Exercise passage below:
There are other ways to populate the pam_groupdn that you have associated
with each machine but those all correspond to some attribute in the user's
profile.

I have pam_groupdn setup like this

/etc/ldap.conf:
pam_groupdn cn=<GROUP_NAME>,ou=Systems,dc=domain,dc=com
pam_member_attribute member

cn=<GROUP_NAME>,ou=Systems,dc=domain,dc=com
cn: <GROUP_NAME>
objectClass: top
objectClass: groupOfNames
objectClass: labeledURIObject
member: uid=nobody,ou=People, dc=domain,dc=com
labeledURI: ldap:///ou=People,dc=domain,dc=com??one?(host=<type of system>)
labeledURI: ldap:///ou=People,dc=domain,dc=com??one?(gidNumber=XXXX)

So as you can see you can have as many labeledURI attributes as you want or
need.  I tend to use the host name function of what the host does.

This is how my account profile would look:
uid=<MYUSERID>,ou=People,dc=domain,dc=com
host: "cluster"
host: sysadmin

So "cluster" is a compute cluster that we have and thus for all those
machines the pam_groupdn cn="cluster",ou=Systems,dc=domain,dc=com, and for
machines where only the sysadmins login to then pam_groupdn
cn=sysadmin,ou=Systems,dc=domain,dc=com.

As long as you can for a labeledURI:
ldap:///ou=People,dc=domain,dc=com??one?<attribute>=<value>) type search you
can use it to auto populate the group.

Summary:
* Do to not think of the host attribute as host = hostname but as host =
type of machine and that you can have more then one labeledURI per group to
help populate the group.
* Use good gidNumbers for groups to help auto populate groupOfName style
groups.
End of Exercise passage.
Source data below:
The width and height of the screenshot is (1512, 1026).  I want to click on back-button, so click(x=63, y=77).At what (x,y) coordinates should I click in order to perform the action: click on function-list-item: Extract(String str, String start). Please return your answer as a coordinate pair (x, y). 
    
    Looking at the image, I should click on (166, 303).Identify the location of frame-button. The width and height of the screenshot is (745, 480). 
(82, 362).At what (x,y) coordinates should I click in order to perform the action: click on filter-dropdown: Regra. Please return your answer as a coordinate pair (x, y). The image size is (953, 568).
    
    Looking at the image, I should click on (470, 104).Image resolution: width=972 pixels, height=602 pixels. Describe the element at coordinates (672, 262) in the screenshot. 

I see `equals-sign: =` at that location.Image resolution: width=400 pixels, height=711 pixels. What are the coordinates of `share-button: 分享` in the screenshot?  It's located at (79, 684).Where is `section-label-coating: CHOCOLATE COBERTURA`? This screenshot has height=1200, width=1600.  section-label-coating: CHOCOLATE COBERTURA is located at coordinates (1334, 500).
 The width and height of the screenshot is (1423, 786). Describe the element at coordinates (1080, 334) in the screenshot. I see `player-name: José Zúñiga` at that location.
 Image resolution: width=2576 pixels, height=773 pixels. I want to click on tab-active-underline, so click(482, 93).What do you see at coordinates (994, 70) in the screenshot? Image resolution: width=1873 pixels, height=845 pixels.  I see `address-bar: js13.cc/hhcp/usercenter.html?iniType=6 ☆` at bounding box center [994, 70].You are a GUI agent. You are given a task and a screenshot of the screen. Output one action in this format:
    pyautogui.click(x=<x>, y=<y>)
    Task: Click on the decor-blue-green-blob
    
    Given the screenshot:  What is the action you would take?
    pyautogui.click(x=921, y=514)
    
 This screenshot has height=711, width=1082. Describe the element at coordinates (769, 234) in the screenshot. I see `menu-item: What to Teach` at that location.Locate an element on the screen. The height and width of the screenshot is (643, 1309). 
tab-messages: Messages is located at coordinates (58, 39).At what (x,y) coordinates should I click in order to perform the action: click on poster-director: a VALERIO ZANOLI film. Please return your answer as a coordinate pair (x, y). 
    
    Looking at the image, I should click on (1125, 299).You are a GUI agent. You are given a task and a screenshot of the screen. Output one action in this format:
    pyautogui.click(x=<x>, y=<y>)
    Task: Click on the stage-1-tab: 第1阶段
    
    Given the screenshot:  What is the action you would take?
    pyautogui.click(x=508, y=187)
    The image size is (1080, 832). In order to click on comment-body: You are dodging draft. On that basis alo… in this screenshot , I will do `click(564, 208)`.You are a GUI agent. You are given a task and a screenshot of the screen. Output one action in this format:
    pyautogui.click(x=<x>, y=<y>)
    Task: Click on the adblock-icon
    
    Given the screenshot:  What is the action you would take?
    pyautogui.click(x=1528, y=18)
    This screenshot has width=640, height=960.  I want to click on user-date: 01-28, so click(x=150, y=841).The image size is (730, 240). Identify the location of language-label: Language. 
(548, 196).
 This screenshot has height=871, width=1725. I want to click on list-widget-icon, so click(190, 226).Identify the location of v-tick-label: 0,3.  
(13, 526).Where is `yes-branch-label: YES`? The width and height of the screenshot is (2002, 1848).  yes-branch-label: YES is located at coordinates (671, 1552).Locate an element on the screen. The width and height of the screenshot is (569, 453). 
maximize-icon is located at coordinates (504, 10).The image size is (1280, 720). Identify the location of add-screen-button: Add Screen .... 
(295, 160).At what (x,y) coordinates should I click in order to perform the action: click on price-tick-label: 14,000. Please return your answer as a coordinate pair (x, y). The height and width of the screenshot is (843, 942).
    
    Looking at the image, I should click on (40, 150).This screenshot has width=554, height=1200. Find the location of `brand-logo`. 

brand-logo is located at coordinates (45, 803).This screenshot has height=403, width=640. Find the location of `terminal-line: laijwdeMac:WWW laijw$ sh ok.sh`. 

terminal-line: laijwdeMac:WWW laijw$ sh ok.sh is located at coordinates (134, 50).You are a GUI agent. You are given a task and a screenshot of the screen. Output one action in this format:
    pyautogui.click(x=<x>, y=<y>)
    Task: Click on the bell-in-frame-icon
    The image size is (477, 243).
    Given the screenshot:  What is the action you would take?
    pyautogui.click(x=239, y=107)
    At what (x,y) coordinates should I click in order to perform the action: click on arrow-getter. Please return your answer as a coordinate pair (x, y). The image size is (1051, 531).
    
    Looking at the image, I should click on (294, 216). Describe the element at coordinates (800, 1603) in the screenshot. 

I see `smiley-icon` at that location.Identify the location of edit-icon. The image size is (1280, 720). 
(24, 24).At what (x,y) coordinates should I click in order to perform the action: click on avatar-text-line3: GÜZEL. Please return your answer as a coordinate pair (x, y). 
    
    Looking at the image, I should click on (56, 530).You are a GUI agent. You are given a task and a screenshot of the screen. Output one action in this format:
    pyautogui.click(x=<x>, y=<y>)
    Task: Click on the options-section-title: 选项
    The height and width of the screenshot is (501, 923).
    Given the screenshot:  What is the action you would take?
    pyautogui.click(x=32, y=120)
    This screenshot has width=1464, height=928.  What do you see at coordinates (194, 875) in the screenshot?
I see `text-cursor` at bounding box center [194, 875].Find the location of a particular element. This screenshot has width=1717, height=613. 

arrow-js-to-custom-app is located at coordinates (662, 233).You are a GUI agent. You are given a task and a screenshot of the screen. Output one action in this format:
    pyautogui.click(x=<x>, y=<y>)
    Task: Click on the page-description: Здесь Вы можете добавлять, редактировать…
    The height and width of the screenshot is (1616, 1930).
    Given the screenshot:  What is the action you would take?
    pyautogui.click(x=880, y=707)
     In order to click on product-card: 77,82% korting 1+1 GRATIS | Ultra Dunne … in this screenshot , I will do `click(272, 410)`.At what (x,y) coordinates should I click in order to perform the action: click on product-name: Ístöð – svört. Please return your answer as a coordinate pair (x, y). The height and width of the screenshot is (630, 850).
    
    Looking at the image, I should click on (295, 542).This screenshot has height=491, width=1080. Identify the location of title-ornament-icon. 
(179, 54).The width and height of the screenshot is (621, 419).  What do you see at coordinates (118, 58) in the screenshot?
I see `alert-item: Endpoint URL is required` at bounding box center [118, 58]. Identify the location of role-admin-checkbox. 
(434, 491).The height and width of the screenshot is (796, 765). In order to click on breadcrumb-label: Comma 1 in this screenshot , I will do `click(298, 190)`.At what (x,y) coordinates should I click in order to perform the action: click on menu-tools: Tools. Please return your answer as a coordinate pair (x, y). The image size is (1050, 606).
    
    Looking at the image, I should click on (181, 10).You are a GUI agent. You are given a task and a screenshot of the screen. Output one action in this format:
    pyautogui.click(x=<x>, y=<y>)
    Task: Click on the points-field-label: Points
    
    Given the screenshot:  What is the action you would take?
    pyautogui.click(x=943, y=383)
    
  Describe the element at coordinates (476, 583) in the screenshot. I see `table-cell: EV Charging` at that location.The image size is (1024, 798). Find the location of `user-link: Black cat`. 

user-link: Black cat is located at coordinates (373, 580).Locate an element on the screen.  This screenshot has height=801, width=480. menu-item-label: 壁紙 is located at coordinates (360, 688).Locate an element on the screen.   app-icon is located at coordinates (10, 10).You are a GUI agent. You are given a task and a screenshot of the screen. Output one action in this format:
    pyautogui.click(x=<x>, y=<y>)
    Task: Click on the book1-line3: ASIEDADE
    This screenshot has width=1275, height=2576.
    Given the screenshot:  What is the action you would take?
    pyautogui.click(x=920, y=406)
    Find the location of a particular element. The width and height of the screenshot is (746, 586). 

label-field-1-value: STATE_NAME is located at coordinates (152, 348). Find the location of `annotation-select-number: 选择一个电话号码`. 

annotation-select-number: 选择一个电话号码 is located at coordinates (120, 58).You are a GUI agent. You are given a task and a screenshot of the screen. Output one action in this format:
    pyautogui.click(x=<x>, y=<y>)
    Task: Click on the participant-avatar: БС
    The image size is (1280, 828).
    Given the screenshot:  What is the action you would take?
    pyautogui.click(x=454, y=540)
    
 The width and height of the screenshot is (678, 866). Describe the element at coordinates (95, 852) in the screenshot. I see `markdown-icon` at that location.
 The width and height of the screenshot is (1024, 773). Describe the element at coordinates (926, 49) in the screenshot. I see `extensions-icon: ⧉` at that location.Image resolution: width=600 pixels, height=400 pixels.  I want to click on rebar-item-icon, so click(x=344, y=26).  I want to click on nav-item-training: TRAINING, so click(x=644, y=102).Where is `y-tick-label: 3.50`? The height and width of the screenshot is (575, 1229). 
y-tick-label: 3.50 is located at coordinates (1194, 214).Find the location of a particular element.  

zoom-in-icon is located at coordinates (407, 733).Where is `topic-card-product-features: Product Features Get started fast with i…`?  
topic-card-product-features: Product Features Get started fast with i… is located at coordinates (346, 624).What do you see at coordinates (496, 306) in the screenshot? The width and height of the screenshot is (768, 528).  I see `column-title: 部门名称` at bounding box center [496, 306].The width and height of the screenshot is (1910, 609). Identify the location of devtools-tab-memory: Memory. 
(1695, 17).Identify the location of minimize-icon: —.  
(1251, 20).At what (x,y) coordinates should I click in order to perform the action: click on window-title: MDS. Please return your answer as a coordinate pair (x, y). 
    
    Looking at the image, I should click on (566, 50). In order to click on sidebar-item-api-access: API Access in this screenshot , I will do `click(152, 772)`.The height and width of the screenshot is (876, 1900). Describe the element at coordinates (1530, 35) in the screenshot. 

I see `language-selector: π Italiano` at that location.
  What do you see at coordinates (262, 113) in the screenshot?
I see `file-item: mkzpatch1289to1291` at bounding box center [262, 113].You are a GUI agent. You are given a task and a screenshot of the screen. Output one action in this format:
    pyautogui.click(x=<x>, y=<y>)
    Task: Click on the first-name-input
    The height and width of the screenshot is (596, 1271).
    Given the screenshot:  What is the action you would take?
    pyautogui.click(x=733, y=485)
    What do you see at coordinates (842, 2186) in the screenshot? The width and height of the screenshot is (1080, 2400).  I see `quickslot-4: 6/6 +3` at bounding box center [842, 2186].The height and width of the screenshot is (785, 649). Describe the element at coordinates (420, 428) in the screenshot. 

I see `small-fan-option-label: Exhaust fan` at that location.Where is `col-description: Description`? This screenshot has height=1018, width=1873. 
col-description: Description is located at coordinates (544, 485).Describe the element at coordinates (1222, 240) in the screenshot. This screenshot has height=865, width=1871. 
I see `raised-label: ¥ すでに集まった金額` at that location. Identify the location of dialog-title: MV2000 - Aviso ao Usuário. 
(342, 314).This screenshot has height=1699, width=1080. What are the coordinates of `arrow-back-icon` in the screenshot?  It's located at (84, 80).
End of Source data.
» **Work to complete**
Carry on the LDAP pam_groupdn note from the point where it stops.

» **Solved problem**
- Adam


On Wed, Dec 9, 2009 at 4:01 AM, Shamika Joshi <[email protected]>wrote:

> Hi Adam,
> I'm able to get host auth working by using host attribute.But the drawback
> of that is everytime there a new machine, I have to add that host to all the
> users I want to grant access to. If I decide to do it based on group
> membership, I can use pam_groupdn but then it does not allow multiple group
> entries there, plus it has to be managed on client side,which is even more
> undesirable by any administrator.
>
> I went through this article but I'm not sure if it will work if I have some
> members already associated with some groups. Like ldap1 & ldap2 members of
> qagroup & ldap3 & ldap4 members of sysadmin, would this method allow me to
> limit access based on their group membership?? if yes...could you briefly
> explain with an example?
>
> Thank for your time in advance
> Shamika
>
>
>
> On Wed, Dec 9, 2009 at 9:04 AM, Adam Hough <[email protected]> wrote:
>
>> Here is is the write up that I read to figure out how to do setup to
>> auto-restrict users to certain hosts.
>>
>>
>> http://www.hurricanelabs.com/september2009_login_security_using_openldap_and_pam
>>
>>
>>
>> On Tue, Dec 8, 2009 at 4:40 PM, Howard Chu <[email protected]> wrote:
>>
>>> Shamika Joshi wrote:
>>>
>>>> Thanks Howard,
>>>> Could you point me to some good documentation or HowTos on that?
>>>>
>>>
>>> Search the archives. I posted an example in here a few months ago.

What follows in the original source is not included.